Leaves from Leicester's forest
During my undistinguished and soon-to-end reign as editor of the literary journal brief I've used a pretty simple tactic to deal with the nuisance that is snail mail. I throw any letters and packages I receive into a large box, wait until people start nagging me - by phone, or e mail, or at the pub - to produce an issue or pay outstanding bills, then empty the box on my bedroom floor and pick through the resultant rubble for usable submissions and cashable cheques.

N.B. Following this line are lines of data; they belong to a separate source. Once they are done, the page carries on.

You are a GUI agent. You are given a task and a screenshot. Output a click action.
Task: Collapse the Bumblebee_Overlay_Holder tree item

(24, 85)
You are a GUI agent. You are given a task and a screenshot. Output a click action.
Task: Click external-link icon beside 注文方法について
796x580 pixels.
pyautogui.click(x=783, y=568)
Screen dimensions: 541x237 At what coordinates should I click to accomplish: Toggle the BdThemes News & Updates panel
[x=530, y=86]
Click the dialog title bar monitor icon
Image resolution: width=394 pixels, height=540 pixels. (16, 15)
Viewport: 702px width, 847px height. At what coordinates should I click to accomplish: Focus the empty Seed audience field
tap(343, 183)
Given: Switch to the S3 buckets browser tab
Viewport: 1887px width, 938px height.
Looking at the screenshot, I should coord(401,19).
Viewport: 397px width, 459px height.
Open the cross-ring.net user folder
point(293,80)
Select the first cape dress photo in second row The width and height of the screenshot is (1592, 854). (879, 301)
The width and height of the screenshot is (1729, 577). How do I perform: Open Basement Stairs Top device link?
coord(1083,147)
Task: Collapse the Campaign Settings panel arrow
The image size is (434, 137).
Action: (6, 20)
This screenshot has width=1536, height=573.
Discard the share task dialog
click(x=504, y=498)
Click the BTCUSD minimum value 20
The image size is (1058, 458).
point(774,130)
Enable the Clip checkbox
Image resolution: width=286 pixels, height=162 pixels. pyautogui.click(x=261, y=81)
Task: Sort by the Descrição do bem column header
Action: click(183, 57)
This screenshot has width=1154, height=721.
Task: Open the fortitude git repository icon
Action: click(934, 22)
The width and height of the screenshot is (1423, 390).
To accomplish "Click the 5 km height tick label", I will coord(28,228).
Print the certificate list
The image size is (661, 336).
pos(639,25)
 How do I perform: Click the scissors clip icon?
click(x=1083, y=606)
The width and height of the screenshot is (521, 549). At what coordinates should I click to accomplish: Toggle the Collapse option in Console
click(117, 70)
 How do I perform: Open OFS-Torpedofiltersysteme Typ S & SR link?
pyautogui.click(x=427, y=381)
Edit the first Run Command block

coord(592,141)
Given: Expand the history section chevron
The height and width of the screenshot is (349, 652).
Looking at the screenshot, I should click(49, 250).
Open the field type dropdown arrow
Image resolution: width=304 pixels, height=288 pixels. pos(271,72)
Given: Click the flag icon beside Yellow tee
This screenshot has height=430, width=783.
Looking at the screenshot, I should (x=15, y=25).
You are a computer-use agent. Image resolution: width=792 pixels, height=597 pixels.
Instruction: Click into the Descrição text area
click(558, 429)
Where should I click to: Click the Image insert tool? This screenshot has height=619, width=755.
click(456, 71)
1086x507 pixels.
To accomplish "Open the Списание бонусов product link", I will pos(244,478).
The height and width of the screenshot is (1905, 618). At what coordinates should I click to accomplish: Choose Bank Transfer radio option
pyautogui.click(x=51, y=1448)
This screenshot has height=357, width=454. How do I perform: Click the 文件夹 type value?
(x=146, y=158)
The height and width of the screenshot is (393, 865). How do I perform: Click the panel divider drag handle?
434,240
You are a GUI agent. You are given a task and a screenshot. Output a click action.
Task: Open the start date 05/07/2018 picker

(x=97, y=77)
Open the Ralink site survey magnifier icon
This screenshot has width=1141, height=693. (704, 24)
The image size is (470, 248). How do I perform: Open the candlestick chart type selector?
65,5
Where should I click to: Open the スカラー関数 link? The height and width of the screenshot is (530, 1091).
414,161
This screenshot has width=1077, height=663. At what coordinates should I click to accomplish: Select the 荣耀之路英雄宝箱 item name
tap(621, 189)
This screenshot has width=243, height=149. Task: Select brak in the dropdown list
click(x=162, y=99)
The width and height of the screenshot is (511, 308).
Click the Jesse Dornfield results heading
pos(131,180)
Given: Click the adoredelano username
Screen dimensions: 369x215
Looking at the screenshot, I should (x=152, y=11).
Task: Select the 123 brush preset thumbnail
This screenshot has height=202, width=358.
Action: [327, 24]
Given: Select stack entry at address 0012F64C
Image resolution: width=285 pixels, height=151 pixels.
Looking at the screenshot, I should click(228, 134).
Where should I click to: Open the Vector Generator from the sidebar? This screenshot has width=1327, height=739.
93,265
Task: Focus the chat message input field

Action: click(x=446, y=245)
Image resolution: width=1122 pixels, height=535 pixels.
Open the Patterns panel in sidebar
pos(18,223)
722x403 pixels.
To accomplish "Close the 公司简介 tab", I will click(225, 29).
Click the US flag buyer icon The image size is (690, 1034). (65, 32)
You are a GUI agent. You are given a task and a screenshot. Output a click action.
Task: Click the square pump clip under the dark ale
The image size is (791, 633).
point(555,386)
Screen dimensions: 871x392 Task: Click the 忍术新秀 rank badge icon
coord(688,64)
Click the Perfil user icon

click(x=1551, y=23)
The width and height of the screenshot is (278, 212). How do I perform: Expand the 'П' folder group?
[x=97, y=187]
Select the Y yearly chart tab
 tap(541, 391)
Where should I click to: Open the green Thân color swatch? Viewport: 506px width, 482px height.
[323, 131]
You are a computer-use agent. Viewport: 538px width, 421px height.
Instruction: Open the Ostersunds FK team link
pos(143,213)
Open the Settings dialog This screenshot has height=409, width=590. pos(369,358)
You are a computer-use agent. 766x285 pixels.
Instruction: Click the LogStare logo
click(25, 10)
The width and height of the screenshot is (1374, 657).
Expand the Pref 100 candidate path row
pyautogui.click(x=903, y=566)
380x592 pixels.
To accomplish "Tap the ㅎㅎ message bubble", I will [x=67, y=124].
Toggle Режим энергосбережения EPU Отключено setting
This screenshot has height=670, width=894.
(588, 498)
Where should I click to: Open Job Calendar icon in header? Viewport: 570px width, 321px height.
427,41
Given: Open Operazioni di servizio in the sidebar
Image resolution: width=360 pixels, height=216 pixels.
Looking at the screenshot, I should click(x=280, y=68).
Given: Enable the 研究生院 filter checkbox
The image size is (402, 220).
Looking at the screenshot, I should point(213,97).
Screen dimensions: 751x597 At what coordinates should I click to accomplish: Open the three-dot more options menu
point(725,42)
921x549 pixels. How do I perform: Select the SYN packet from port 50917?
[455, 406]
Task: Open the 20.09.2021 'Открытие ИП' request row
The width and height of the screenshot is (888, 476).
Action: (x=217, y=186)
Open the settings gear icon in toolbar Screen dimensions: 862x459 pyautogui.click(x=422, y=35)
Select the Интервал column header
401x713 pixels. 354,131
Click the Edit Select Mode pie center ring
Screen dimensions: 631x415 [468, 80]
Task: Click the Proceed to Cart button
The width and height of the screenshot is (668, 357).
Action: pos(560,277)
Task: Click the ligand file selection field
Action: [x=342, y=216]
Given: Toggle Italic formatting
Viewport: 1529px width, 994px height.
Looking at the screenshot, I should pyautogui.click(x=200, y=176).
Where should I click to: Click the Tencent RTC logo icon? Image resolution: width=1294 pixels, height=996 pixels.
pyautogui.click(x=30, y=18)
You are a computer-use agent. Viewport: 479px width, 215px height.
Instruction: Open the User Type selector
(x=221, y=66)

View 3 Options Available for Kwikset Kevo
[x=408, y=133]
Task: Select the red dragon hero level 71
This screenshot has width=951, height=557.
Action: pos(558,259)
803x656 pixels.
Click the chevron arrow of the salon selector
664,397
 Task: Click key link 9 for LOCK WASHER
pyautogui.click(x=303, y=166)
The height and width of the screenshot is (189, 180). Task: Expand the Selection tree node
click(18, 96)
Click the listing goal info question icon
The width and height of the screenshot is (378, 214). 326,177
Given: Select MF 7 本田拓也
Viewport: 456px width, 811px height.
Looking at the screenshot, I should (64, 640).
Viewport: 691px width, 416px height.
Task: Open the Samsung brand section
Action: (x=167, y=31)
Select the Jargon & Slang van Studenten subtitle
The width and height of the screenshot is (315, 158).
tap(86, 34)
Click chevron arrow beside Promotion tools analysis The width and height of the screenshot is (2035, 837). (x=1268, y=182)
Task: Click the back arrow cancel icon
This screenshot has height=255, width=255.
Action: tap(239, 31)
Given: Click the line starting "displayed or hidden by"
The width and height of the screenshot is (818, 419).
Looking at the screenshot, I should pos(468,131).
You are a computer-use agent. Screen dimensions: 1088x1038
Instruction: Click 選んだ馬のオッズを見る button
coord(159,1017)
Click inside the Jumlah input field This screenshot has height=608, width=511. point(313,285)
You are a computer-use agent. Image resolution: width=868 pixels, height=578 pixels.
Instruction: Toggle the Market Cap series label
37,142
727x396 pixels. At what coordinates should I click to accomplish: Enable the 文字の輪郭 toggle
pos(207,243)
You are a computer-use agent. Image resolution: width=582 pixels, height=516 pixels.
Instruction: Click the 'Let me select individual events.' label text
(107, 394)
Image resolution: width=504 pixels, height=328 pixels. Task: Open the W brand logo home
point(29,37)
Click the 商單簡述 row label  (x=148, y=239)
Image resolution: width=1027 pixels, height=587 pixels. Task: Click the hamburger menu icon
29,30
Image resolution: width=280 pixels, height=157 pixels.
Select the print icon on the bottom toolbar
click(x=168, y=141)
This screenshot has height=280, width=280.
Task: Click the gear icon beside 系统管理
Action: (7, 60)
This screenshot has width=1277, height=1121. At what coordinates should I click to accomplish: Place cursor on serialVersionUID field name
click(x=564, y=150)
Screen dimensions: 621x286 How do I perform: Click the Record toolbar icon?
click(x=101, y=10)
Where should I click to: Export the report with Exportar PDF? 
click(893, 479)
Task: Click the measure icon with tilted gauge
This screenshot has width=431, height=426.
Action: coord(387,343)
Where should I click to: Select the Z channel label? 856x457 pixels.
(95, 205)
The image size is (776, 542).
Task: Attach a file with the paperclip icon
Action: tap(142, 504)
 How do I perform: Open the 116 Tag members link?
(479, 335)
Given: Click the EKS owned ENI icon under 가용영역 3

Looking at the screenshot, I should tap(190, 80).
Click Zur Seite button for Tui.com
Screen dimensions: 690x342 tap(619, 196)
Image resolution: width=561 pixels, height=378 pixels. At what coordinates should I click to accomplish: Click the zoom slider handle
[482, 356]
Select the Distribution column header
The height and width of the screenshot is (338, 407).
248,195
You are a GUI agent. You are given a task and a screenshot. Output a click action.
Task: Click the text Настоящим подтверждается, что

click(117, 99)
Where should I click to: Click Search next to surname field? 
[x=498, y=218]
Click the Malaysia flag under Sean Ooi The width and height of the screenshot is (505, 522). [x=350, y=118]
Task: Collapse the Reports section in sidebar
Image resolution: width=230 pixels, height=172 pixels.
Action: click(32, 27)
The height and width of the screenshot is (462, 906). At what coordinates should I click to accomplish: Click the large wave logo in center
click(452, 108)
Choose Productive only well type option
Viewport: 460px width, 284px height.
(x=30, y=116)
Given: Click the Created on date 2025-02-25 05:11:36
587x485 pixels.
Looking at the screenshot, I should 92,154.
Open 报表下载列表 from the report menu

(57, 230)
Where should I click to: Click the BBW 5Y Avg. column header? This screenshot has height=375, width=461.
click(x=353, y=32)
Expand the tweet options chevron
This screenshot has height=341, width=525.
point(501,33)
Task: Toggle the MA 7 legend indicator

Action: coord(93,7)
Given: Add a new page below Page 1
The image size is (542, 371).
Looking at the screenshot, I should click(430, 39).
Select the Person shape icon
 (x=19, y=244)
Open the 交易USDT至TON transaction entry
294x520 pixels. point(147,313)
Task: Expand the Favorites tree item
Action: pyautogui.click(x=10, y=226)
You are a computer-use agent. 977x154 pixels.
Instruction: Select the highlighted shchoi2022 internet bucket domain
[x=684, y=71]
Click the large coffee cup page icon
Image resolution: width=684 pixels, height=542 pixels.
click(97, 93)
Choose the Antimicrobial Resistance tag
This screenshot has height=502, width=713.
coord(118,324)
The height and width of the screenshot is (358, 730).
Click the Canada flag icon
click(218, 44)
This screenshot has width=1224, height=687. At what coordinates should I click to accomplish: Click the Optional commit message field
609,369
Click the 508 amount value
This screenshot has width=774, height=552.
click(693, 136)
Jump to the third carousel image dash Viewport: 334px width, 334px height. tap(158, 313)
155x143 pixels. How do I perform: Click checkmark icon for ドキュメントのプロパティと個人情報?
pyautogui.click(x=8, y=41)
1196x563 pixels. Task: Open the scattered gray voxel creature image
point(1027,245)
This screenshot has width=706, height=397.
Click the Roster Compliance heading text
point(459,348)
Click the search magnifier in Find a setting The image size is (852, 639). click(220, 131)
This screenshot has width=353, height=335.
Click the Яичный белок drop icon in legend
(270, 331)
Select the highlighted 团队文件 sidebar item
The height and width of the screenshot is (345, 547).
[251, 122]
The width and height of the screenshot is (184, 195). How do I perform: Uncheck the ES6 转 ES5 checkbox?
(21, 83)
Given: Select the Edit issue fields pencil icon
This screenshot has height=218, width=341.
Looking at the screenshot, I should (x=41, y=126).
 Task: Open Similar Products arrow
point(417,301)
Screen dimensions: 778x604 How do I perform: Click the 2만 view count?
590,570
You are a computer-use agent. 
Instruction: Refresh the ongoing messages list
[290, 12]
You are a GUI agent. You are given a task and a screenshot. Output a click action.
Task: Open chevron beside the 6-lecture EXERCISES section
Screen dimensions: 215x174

Last week, while preparing the second and last Hamilton-edited issue of brief, I encountered something much more precious than a cheque or a run-of-the-mill poem - a sequence of poems by Leicester Kyle, the much-loved vicar, botanist, environmental activist, and scribbler who passed away in July. Leicester had posted the manuscript to me when he had only weeks to live, along with a typically unassuming covering letter:
Dear Scott
Enclosed are a few literary/botanical tricks and puzzles. You asked me to send you some new work and here it is. I hope it pleases.
Leicester Kyle
The poems, which are beautifully illustrated by a friend, show Leicester's ability to turn the laconically technical discourse of botany into something lyrical and mysterious, through the careful selection of detail and sensitive handling of enjambment. I'm going to publish the whole sequence in brief #34, but in the meantime here's my favourite piece:
Actinotus suffocta
The Patch Plant
Low herb
With creeping branching stems
Forming compact patches
Stylopodium stout
And ill-defined
So small
You could be the young
Of any green thing
Of a moss
A slime mould
Peripatetic
On a bank
They should have let you go
Without a name
Anonymous
Anomalous
Patching up the pakihi
With humility
Thanks Leicester.
1 Comments:
Maps - look at your mail more often!
There is great strength and yet a delicacy and accuracy of great beauty and intelligence in this poem - typical of the many great poems of Leicester Kyle.